Abnormal α-syn aggregates characterized by a combination of different primary antibodies. Confocal microscope study (x400) of α-syn aggregates in patients with different variants of synucleinopathy based on a co-localization between p-syn and a neuronal marker (i.e. PGP) or antibodies against abnormal α-syn epitopes expression of C-terminal post-translational modifications or amyloid fibrils (syn-F1). (A) P-syn demonstrated an excellent co-localization with PGP (A^I) in a nerve plexus supporting the intraneural deposition of abnormal α-syn aggregates (A^II). (B) The co-localization in a nerve plexus between p-syn and syn-F1 (B^I) found in the majority of analysed deposits supporting the fibrillar nature of these aggregates (B^II). (C) Sudomotor fibers around a sweat tubule marked by NAC (C^I) were co-localized with p-syn (arrow in C^II) although other sudomotor fibers stained by p-syn were devoid of NAC staining (asterisk in C^II). (D) NY-syn staining was occasionally seen in non-synaptic fibers (D^I) and this staining co-localized with p-syn (D^II).
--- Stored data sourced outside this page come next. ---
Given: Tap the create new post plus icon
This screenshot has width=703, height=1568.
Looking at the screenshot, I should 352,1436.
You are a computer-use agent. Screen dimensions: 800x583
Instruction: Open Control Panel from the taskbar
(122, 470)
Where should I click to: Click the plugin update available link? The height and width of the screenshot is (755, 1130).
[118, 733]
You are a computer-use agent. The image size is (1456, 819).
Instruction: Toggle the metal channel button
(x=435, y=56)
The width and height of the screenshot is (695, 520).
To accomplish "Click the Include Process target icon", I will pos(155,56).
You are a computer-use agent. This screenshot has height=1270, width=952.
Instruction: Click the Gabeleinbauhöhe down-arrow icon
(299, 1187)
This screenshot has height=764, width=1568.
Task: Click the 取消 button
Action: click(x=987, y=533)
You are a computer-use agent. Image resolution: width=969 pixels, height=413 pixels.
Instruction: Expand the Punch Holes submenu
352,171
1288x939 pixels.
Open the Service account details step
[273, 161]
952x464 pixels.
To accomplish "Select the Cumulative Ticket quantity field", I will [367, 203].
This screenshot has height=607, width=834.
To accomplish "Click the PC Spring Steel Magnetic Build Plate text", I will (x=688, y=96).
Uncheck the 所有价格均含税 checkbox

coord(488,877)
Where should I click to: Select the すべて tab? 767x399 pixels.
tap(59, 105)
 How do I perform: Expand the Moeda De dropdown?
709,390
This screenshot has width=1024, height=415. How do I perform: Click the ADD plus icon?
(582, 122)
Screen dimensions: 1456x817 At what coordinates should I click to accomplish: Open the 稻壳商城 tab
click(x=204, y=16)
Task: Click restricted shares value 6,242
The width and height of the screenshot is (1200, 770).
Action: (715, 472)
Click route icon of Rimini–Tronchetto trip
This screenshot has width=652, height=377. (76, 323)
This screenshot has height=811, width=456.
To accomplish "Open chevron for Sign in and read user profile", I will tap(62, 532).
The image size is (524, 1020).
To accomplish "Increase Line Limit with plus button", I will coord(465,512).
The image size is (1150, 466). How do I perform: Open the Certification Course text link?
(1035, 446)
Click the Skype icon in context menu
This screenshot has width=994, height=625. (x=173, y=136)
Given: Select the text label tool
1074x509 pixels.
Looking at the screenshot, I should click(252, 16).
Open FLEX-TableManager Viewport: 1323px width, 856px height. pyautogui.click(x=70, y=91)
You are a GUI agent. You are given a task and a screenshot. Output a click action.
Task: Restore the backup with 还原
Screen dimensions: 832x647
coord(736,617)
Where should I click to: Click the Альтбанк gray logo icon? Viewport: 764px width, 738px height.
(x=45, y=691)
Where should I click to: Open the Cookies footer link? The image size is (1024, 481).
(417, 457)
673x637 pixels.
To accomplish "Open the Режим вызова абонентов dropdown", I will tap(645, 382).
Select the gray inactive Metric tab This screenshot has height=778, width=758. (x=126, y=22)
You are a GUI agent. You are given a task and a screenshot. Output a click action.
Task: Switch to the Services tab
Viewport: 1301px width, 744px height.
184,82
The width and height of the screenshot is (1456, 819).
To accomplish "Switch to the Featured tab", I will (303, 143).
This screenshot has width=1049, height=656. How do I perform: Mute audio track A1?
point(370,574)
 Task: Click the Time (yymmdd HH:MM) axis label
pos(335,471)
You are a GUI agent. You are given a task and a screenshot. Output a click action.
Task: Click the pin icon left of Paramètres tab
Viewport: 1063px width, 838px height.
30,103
The four different coexistent fibrillar and non-fibrillar α-syn deposits found in skin nerves were similarly distributed among different clinical phenotypes. Nevertheless, these deposits showed important differences in specific variants of synucleinopathy such as their localisation (i.e. only in somatosensory skin fibers in MSA - see Table 2) or the widespread involvement of autonomic annexes (i.e. in PAF and DLB - see Fig. 4). These differences may support a different pathogenesis among synucleinopathies helping to identify specific diagnostic traits.

Figure 4

Distribution of intraneural abnormal α-syn deposits in autonomic annexes. The pattern of p-syn distribution among autonomic annexes disclosed a non-significant difference of deposits around skin vessels (SV) in IPD, PAF and DLB. By contrast abnormal α-syn deposits were significantly higher in sweat glands (SG) and muscle arrector pilorum (MAP) of PAF than in IPD whereas DLB showed an intermediate degree of involvement. These results underlined a widespread extension of deposits in autonomic annexes of patients with autonomic symptoms such as PAF and DLB. ***p < 0.001; °p = 0.07.

Figure 5

P-syn occurrence in consecutive skin sections of a PAF patient. Immunoreactivity of α-synuclein phosphorylated at serine 129 (p-syn) in a single nerve fiber in a broad skin area was analysed considering 6 consecutive free-floating thick skin sections of 50 μm of the same skin sample. A patient with PAF showed a persistent occurrence of p-syn staining in all consecutive skin sections supporting a regular distribution along skin nerves.

Figure 6

Proximal/distal p-syn gradient. The figure illustrates the different pattern of p-syn distribution throughout proximal and distal skin sites in clinical variants of synucleinopathy. (A) PAF showed a homogenous p-syn positivity in proximal and distal sites. (B) IPD (corrected p < 0.01) and DLB (p = 0.05; corrected p = 0.1) displayed a p-syn proximal-distal gradient with higher positivity in proximal sites, mainly the cervical area. (C) MSA showed an opposite pattern of skin nerve p-syn with higher positivity in distal skin sites although the difference was not significant (p > 0.4).